*Records for processing*
====================

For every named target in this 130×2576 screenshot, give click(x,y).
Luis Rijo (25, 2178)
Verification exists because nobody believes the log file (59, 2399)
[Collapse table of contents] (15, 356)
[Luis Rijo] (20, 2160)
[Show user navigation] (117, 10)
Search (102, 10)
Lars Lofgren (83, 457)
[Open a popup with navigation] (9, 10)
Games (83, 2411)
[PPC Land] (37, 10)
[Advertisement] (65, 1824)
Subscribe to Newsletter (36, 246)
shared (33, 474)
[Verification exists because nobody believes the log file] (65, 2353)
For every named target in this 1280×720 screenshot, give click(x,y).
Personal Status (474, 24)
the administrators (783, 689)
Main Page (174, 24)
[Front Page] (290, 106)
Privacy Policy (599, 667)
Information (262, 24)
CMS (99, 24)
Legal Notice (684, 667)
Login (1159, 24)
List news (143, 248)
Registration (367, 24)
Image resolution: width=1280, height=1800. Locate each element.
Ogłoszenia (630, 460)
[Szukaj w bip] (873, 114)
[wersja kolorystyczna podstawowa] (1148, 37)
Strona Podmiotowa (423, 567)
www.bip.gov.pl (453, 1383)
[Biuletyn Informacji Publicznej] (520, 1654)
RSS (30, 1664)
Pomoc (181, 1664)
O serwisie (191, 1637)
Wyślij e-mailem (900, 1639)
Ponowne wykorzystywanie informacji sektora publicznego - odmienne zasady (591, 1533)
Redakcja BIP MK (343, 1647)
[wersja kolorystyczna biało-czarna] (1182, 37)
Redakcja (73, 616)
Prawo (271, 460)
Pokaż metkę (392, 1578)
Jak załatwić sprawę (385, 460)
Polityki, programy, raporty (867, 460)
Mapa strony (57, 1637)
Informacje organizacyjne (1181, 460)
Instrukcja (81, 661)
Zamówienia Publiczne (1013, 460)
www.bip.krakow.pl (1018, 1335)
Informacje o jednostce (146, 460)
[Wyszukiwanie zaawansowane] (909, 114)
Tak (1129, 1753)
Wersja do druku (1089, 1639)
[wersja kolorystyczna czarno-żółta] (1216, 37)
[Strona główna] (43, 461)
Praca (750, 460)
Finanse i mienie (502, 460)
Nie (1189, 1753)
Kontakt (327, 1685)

====================

*Requirement*
The response should consist of all the entries, transcribed exactly.

*Reply*
For every named target in this 130×2576 screenshot, give click(x,y).
Luis Rijo (25, 2178)
Verification exists because nobody believes the log file (59, 2399)
[Collapse table of contents] (15, 356)
[Luis Rijo] (20, 2160)
[Show user navigation] (117, 10)
Search (102, 10)
Lars Lofgren (83, 457)
[Open a popup with navigation] (9, 10)
Games (83, 2411)
[PPC Land] (37, 10)
[Advertisement] (65, 1824)
Subscribe to Newsletter (36, 246)
shared (33, 474)
[Verification exists because nobody believes the log file] (65, 2353)
For every named target in this 1280×720 screenshot, give click(x,y).
Personal Status (474, 24)
the administrators (783, 689)
Main Page (174, 24)
[Front Page] (290, 106)
Privacy Policy (599, 667)
Information (262, 24)
CMS (99, 24)
Legal Notice (684, 667)
Login (1159, 24)
List news (143, 248)
Registration (367, 24)
Image resolution: width=1280, height=1800. Locate each element.
Ogłoszenia (630, 460)
[Szukaj w bip] (873, 114)
[wersja kolorystyczna podstawowa] (1148, 37)
Strona Podmiotowa (423, 567)
www.bip.gov.pl (453, 1383)
[Biuletyn Informacji Publicznej] (520, 1654)
RSS (30, 1664)
Pomoc (181, 1664)
O serwisie (191, 1637)
Wyślij e-mailem (900, 1639)
Ponowne wykorzystywanie informacji sektora publicznego - odmienne zasady (591, 1533)
Redakcja BIP MK (343, 1647)
[wersja kolorystyczna biało-czarna] (1182, 37)
Redakcja (73, 616)
Prawo (271, 460)
Pokaż metkę (392, 1578)
Jak załatwić sprawę (385, 460)
Polityki, programy, raporty (867, 460)
Mapa strony (57, 1637)
Informacje organizacyjne (1181, 460)
Instrukcja (81, 661)
Zamówienia Publiczne (1013, 460)
www.bip.krakow.pl (1018, 1335)
Informacje o jednostce (146, 460)
[Wyszukiwanie zaawansowane] (909, 114)
Tak (1129, 1753)
Wersja do druku (1089, 1639)
[wersja kolorystyczna czarno-żółta] (1216, 37)
[Strona główna] (43, 461)
Praca (750, 460)
Finanse i mienie (502, 460)
Nie (1189, 1753)
Kontakt (327, 1685)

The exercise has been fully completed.